After the fertility treatments were complete, Lydia and Anikait met with radiation oncologist Wenyin Shi, MD, and neuro-oncologist Nina Martinez, MD, to discuss Lydia’s upcoming treatment: a combination of radiation therapy and oral chemotherapy. For the first time, the word “cancer” was actually used to define Lydia’s condition — an especially difficult moment for the couple. However, Lydia’s fears were lessened once she started treatment. “The radiation oncology team was really good to me. They knew that I was nervous and would talk to me through the speaker in the other room while I was receiving treatment.” They were also a source of comfort for her when she was feeling particularly emotional about her journey, providing her with words of encouragement and hugs.
When Lydia started losing her hair several weeks into the treatment, she would look in the mirror and think, “Who is this person, and how did I get here?” However, she managed to remain pragmatic and optimistic through her ordeal. “This was an awful time for us — although somehow, I managed to plow through.” She completed her radiation treatment just before the holidays in December 2017, so she was able to enjoy some much-needed relaxation time with family and friends. She is still under the care of Martinez for her oral chemotherapy treatment: a drug called temozolomide. Every two months, Lydia undergoes a routine MRI of her brain to see how the chemotherapy is working. She also has routine bloodwork to help monitor chemotherapy-related adverse effects.
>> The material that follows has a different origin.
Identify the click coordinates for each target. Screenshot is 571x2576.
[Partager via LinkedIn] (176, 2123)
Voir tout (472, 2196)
Recently, Lydia felt well enough to return to work and did so in the spring of 2018. Lydia and Anikait both credit Jefferson for helping Lydia get back to a normal routine. They said, “We’re thankful to have access to such amazing care teams that have been on hand through this very difficult time for us. Our doctors and their teams have been caring and supportive, which has helped us both immensely.”
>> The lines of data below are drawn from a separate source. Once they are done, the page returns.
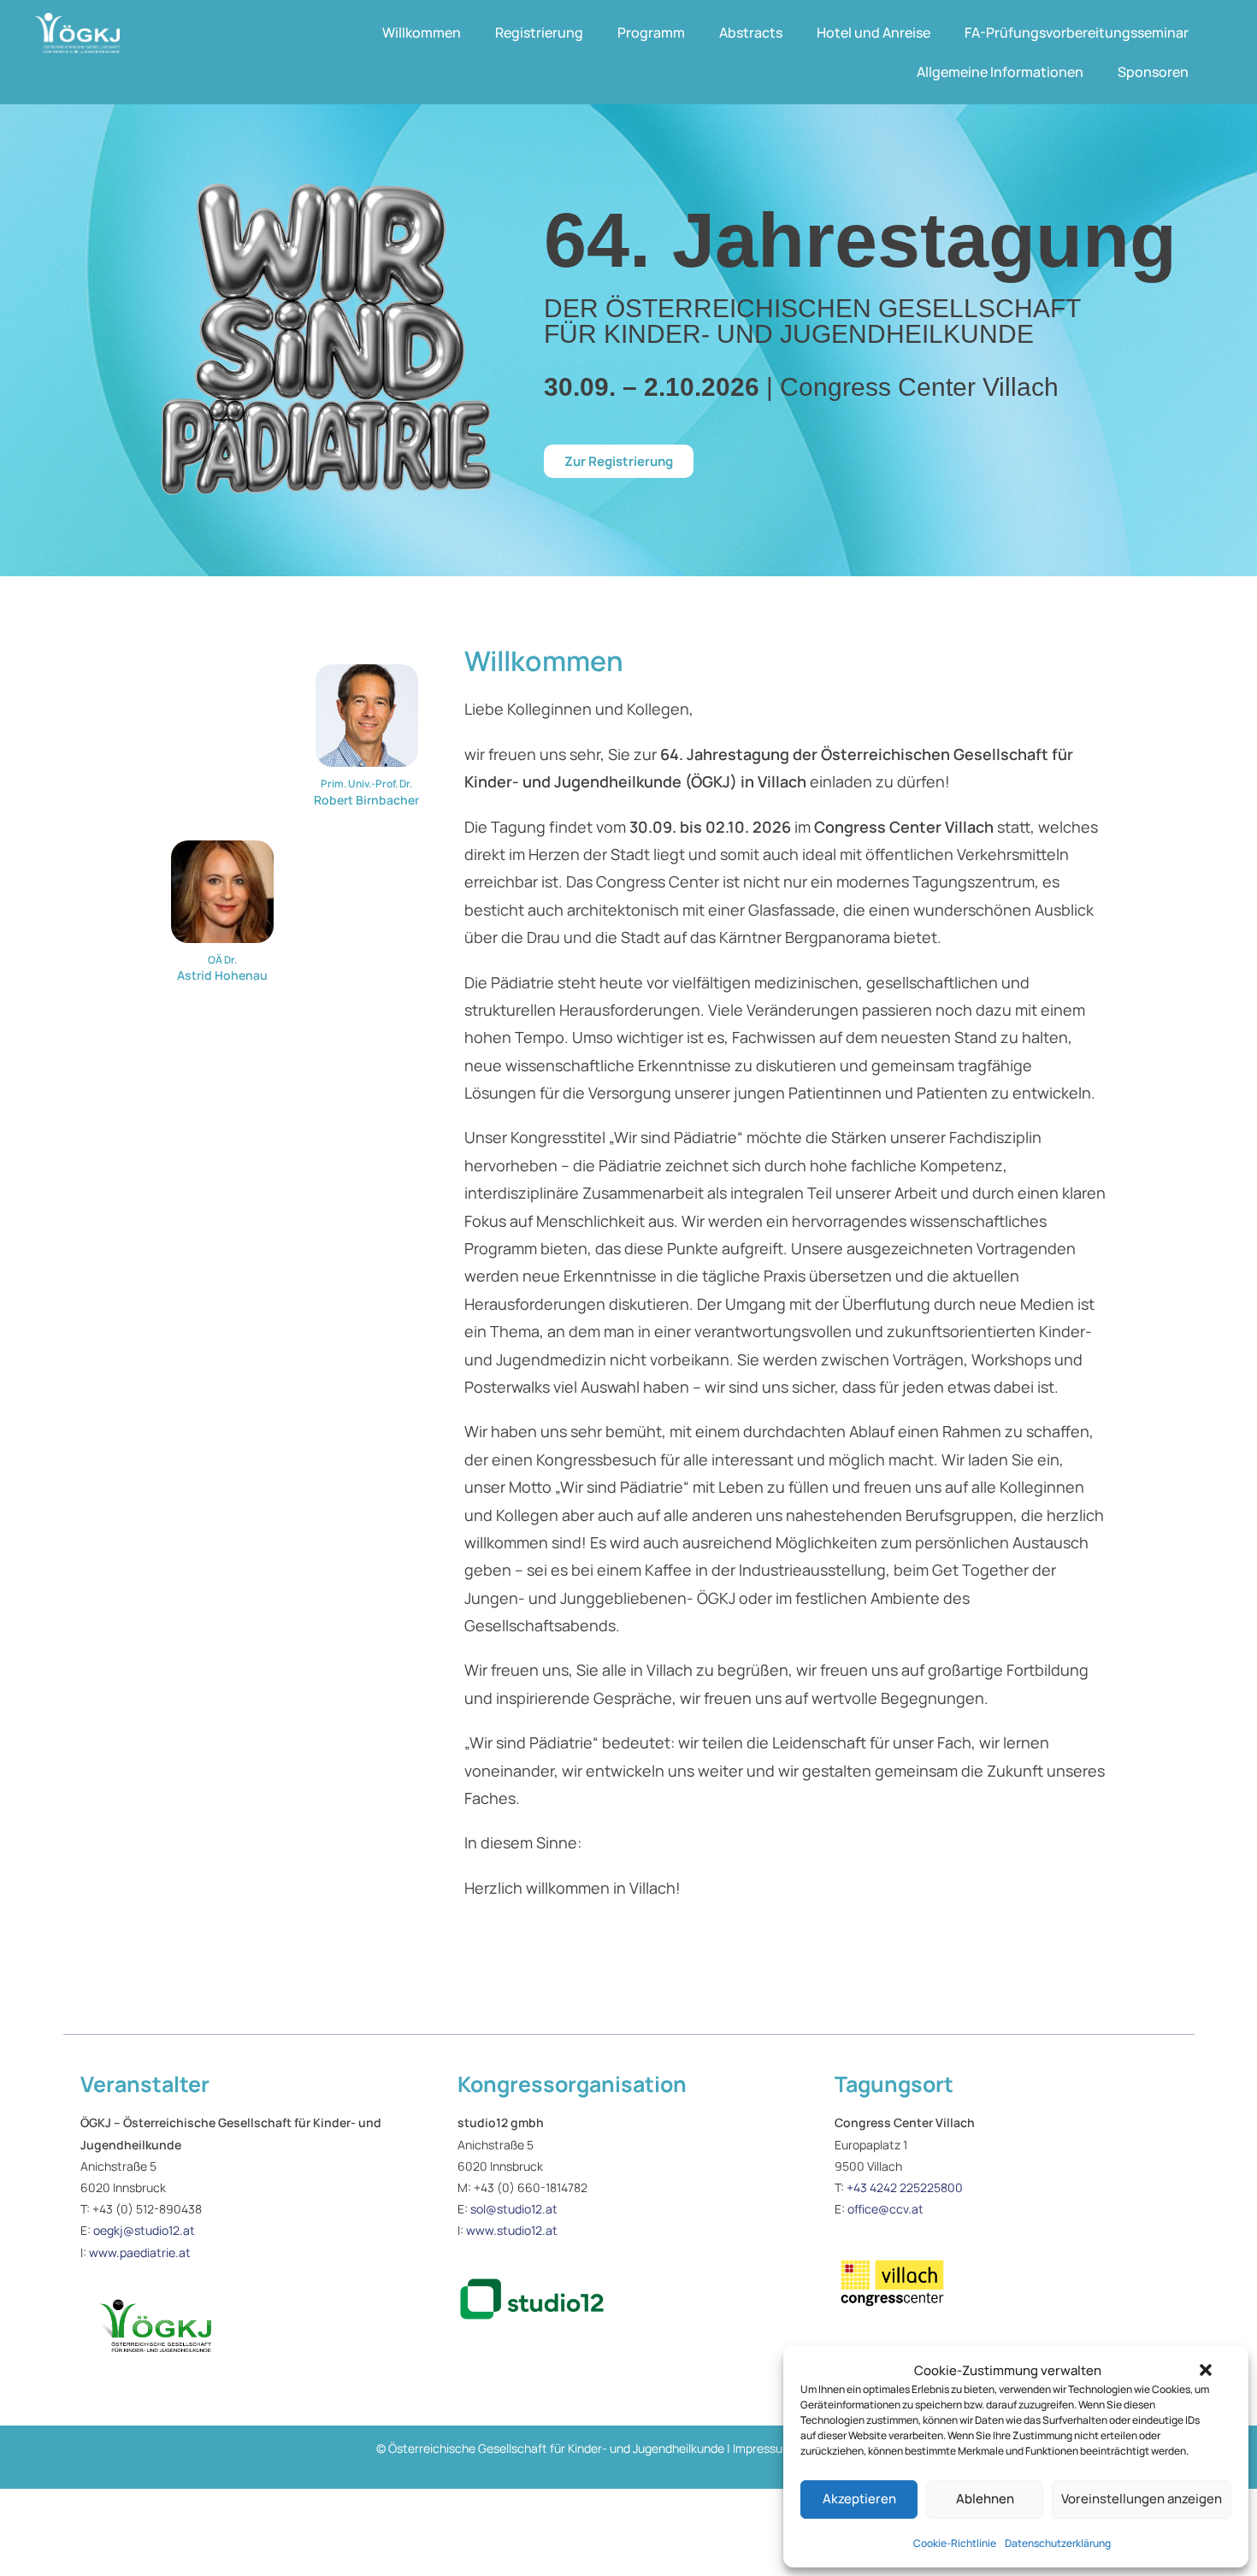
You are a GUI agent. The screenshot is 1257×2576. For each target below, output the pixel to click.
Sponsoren (1153, 71)
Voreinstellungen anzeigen (1141, 2499)
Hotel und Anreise (873, 32)
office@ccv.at (885, 2209)
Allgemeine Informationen (1000, 71)
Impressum (763, 2448)
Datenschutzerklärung (1058, 2543)
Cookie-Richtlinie (954, 2543)
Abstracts (750, 32)
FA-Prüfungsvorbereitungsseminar (1077, 32)
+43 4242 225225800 (905, 2187)
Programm (651, 32)
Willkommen (421, 32)
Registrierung (539, 32)
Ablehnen (985, 2499)
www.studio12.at (512, 2230)
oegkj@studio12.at (144, 2230)
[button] (1205, 2370)
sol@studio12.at (514, 2209)
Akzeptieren (859, 2499)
Lydia and Anikait are also grateful for the support they have received from family and friends, as well as Anikait’s company of employment, which provided him with complete flexibility and space to focus on Lydia’s health during a very traumatic time in a new country. The couple also encourages anyone dealing with persistent headaches or similar symptoms to visit their doctor and inquire about receiving a scan. “Please get yourself seen by an expert, which can lead to early detection or help rule out anything more serious,” they said.
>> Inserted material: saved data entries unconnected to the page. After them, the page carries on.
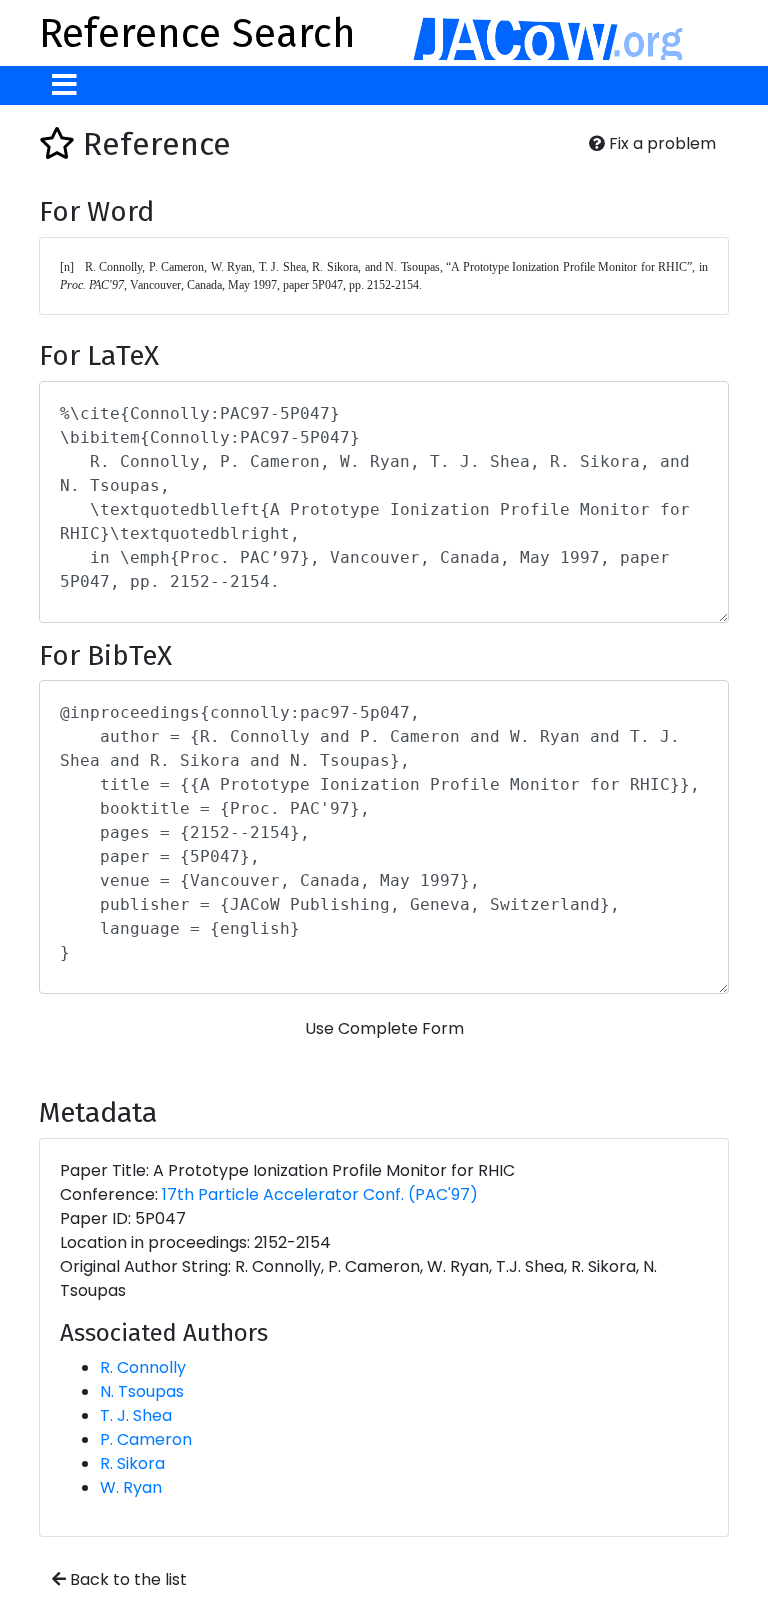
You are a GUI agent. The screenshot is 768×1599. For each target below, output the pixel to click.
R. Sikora (132, 1463)
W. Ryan (131, 1487)
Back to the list (126, 1579)
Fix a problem (660, 143)
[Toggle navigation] (64, 85)
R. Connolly (143, 1367)
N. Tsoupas (142, 1391)
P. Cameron (146, 1439)
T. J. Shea (136, 1415)
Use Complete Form (384, 1028)
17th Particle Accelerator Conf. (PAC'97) (320, 1194)
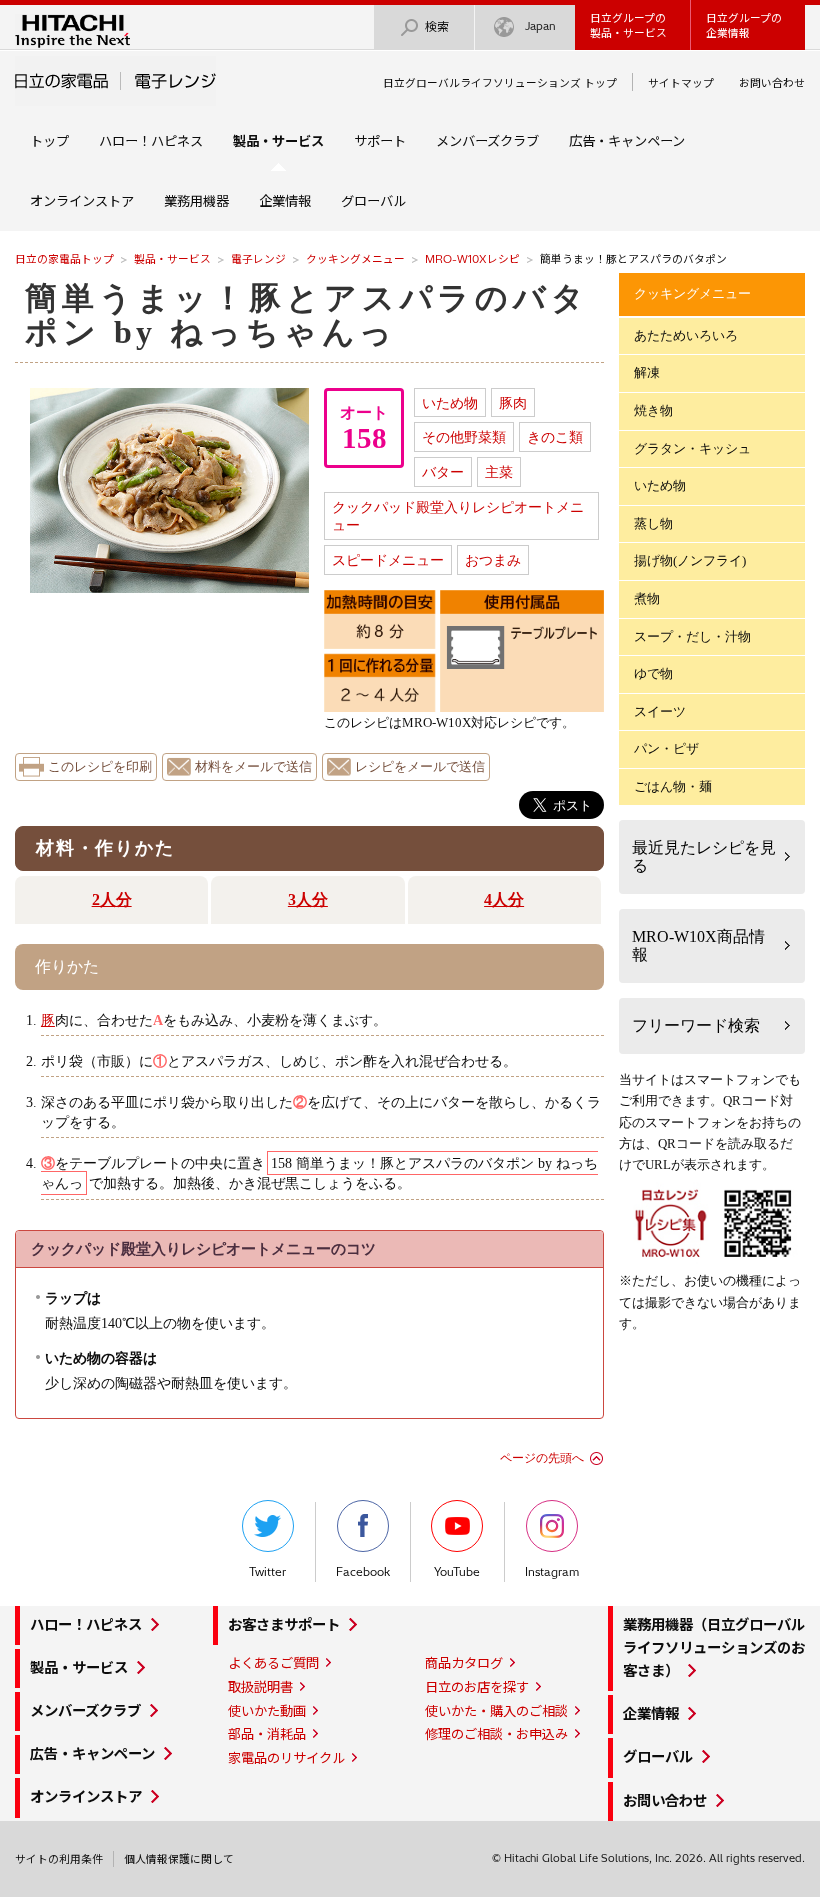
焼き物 (653, 410)
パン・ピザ (666, 748)
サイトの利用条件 (59, 1859)
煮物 (647, 598)
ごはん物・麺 (673, 786)
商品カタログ (464, 1663)
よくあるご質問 (273, 1663)
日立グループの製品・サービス (628, 25)
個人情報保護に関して (179, 1859)
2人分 (112, 899)
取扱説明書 (260, 1687)
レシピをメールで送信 (420, 767)
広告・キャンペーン (627, 141)
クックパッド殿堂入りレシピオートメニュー (458, 516)
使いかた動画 (267, 1711)
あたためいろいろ (686, 335)
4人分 (504, 899)
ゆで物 (653, 673)
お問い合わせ (772, 83)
What the Sharmas experienced in their first two years of marriage most couples don’t ever go through in an entire lifetime, but all of their trials have brought them even closer together. Lydia is especially thankful for everything that Anikait has done for her in his role as caregiver — from providing emotional support, to helping her with daily tasks when she was very sick, to keeping organized notes of her every treatment step. “My husband has taken such good care of me and has done everything he possibly could. I’m eternally grateful to him for that.”